▼▼▼
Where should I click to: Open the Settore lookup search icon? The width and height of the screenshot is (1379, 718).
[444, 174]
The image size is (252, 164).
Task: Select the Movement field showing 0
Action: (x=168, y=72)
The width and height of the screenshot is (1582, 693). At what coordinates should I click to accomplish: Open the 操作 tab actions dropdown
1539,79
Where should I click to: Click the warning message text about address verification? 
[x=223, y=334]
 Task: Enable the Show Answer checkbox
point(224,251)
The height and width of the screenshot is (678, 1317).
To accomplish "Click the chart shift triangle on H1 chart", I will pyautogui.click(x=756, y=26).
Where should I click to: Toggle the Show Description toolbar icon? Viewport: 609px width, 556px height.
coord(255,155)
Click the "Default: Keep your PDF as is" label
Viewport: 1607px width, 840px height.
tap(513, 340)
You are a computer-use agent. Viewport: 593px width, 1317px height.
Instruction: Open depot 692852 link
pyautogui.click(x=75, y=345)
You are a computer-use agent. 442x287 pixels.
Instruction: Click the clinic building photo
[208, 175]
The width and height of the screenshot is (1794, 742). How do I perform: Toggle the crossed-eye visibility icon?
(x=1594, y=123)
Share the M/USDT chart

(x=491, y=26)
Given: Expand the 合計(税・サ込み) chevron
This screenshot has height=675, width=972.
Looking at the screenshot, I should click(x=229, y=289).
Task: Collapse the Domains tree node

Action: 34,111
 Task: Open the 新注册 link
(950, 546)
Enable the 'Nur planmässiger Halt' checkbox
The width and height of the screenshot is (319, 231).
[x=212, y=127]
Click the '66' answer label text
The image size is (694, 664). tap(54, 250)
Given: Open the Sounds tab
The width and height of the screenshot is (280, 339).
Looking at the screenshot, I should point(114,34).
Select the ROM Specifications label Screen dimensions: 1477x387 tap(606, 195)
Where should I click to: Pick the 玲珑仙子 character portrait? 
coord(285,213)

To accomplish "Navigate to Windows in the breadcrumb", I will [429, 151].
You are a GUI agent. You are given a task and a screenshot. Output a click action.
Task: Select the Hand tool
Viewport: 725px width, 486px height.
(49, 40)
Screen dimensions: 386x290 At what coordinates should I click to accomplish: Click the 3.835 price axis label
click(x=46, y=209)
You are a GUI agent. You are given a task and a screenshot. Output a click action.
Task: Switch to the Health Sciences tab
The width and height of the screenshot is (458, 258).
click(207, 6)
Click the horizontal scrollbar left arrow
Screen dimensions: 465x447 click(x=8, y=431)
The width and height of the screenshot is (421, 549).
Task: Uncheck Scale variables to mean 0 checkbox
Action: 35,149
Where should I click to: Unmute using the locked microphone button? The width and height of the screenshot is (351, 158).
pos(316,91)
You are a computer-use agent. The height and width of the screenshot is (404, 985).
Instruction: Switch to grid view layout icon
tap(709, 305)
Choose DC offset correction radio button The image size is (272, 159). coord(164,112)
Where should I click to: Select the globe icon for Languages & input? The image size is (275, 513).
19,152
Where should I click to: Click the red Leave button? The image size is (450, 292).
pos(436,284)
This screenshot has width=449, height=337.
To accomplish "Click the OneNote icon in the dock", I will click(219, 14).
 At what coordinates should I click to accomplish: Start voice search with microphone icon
▲▲▲
THE TASK =
What do the lines from the one with "This screenshot has width=449, height=337." through the last line of the entries say? Print them word for word, both ends included, and nothing else.

SOLUTION TO THIS EXERCISE =
This screenshot has width=449, height=337.
To accomplish "Click the OneNote icon in the dock", I will click(219, 14).
 At what coordinates should I click to accomplish: Start voice search with microphone icon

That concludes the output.